児童養護施設**
虐待や親の失踪などが原因で、
親元で暮らせない子は約4万7千人。
児童養護施設は、
そのうち6割強にあたる約3万人が暮らす最大の受け皿だ。
ノンフィクションライター
橘由歩氏が訪れた施設で目にしたのは、
職員の献身的な努力で何とか安定を保っている危うい現実だった。
悩み苦しみながら、
互いに向き合おうとする子どもと職員の姿を追うなかで、
5歳の女児から言われた一言にショックを受けたという。
* * *
年長児のカホにも驚かされた。
夕食前に幼児室でブロックやおもちゃの車で遊んでいた時のこと。
大人が私一人になったのを見計らったかのように、
カホはこう言い残して部屋を出ていった。
「おばさん、何しに来たの。

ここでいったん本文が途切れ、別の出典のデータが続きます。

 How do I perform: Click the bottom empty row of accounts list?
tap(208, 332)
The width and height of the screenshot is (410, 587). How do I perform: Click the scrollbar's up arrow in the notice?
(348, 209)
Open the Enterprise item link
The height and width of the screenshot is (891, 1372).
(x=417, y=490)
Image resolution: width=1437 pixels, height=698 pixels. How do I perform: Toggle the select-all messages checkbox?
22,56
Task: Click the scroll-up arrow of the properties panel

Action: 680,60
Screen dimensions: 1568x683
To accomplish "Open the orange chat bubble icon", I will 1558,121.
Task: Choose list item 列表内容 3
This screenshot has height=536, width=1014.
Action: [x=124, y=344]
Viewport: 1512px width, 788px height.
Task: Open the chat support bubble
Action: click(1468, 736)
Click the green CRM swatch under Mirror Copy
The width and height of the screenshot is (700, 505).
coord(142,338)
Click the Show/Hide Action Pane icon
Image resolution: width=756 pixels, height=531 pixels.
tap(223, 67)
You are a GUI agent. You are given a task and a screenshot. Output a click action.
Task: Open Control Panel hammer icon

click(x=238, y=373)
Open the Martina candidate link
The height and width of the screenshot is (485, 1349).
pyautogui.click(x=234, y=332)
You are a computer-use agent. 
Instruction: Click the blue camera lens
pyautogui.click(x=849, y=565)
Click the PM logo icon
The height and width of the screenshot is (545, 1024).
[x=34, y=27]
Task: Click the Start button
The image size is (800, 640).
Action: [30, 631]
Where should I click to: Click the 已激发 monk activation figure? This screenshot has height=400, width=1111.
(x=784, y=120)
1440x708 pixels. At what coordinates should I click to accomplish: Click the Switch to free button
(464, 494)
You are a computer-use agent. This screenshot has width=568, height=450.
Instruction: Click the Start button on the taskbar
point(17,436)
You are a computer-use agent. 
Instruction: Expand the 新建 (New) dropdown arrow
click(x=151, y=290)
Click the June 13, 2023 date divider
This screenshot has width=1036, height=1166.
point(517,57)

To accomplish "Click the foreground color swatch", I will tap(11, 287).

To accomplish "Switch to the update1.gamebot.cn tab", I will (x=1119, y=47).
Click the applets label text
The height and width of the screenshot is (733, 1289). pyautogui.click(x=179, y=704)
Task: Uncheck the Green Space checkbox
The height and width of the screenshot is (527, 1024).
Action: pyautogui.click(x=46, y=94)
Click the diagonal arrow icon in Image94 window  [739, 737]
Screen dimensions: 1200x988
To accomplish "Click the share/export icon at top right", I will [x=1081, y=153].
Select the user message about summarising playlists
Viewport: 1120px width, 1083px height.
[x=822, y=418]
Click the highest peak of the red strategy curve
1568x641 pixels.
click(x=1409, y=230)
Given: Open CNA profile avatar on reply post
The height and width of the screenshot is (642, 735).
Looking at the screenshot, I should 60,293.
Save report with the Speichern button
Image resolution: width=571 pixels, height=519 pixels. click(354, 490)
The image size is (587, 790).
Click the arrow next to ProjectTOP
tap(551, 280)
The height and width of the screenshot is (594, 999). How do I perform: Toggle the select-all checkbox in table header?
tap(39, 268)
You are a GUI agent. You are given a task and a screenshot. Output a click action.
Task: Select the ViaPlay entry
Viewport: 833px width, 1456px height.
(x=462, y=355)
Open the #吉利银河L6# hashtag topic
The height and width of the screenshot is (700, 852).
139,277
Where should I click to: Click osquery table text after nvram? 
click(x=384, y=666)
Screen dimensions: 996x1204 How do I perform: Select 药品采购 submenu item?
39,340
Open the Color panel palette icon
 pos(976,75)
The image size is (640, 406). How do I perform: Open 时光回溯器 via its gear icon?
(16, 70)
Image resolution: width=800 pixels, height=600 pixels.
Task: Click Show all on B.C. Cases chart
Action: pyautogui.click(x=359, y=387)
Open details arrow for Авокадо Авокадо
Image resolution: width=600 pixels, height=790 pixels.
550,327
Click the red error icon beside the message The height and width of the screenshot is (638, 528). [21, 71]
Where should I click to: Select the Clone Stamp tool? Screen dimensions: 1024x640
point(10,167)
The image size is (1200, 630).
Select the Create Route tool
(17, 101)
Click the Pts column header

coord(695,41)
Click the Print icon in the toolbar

死ね」
たった今まで無邪気に「遊ぼうよ」と
ベタベタくっついてきていたのに......。
可愛らしい5歳児が、
落ち着き払った態度で大人を罵る様子に私は息を呑んだ。
30代前半の男性職員がこう教えてくれた。
「『死ね』というのは、
あの子が親から言われ、責められてきた言葉です。
ここの子どもたちは、大人が一番嫌だと感じる言葉を言って、
どこまでなら受け入れてもらえるかと大人を試します。